▸ **Task goal**
Reproduce the records below exactly; the images should not appear.

[Collected data entries]

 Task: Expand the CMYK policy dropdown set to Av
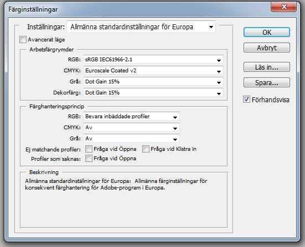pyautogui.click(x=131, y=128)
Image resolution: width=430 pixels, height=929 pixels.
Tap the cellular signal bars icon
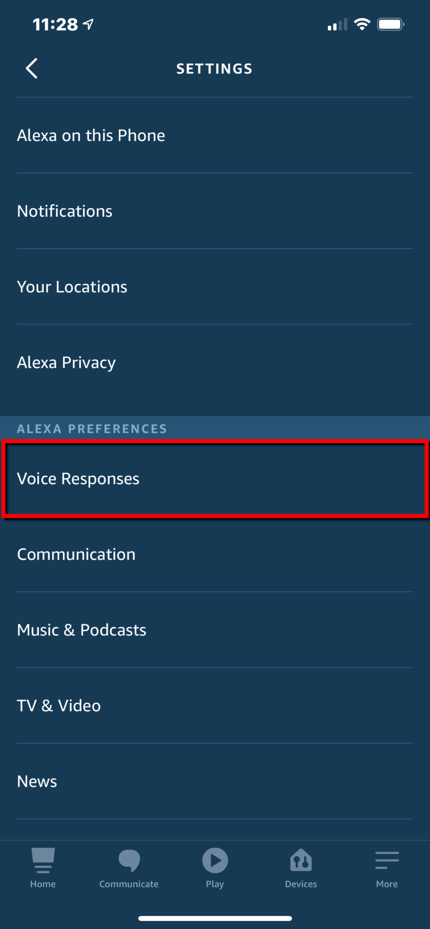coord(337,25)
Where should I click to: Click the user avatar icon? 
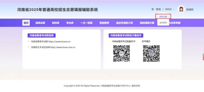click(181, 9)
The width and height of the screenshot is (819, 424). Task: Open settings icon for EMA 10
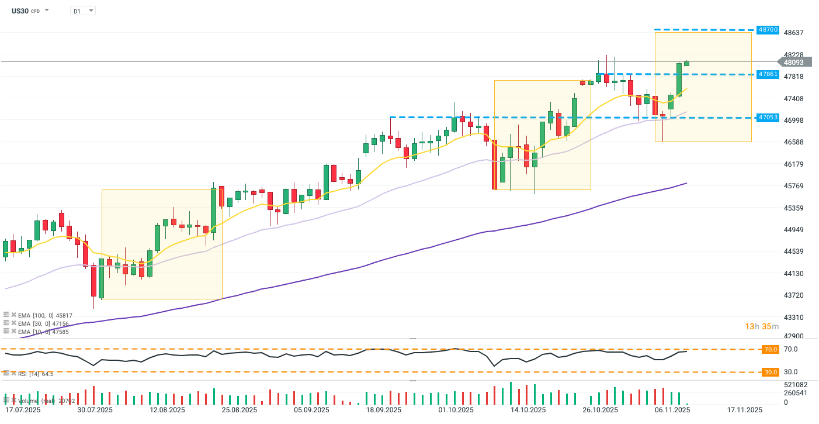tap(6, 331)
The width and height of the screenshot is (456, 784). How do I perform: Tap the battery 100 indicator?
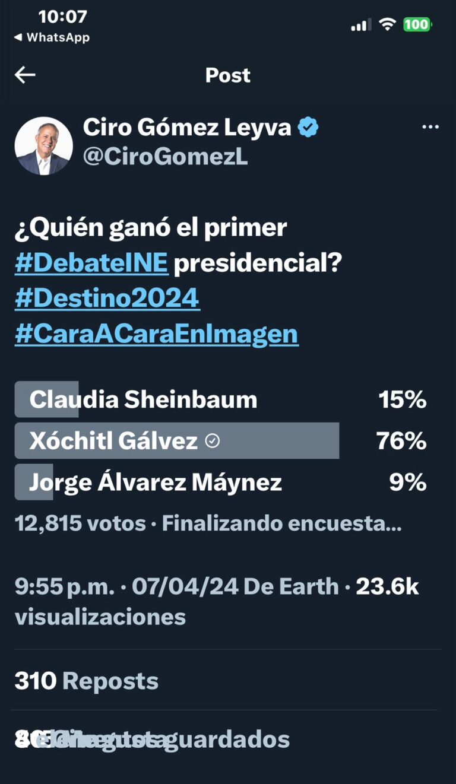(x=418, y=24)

▸ **Response box**
 Task: Expand the CMYK policy dropdown set to Av
pyautogui.click(x=131, y=128)
Image resolution: width=430 pixels, height=929 pixels.
Tap the cellular signal bars icon
coord(337,25)
Where should I click to: Click the user avatar icon? 
click(181, 9)
The width and height of the screenshot is (819, 424). Task: Open settings icon for EMA 10
tap(6, 331)
The width and height of the screenshot is (456, 784). How do I perform: Tap the battery 100 indicator?
(x=418, y=24)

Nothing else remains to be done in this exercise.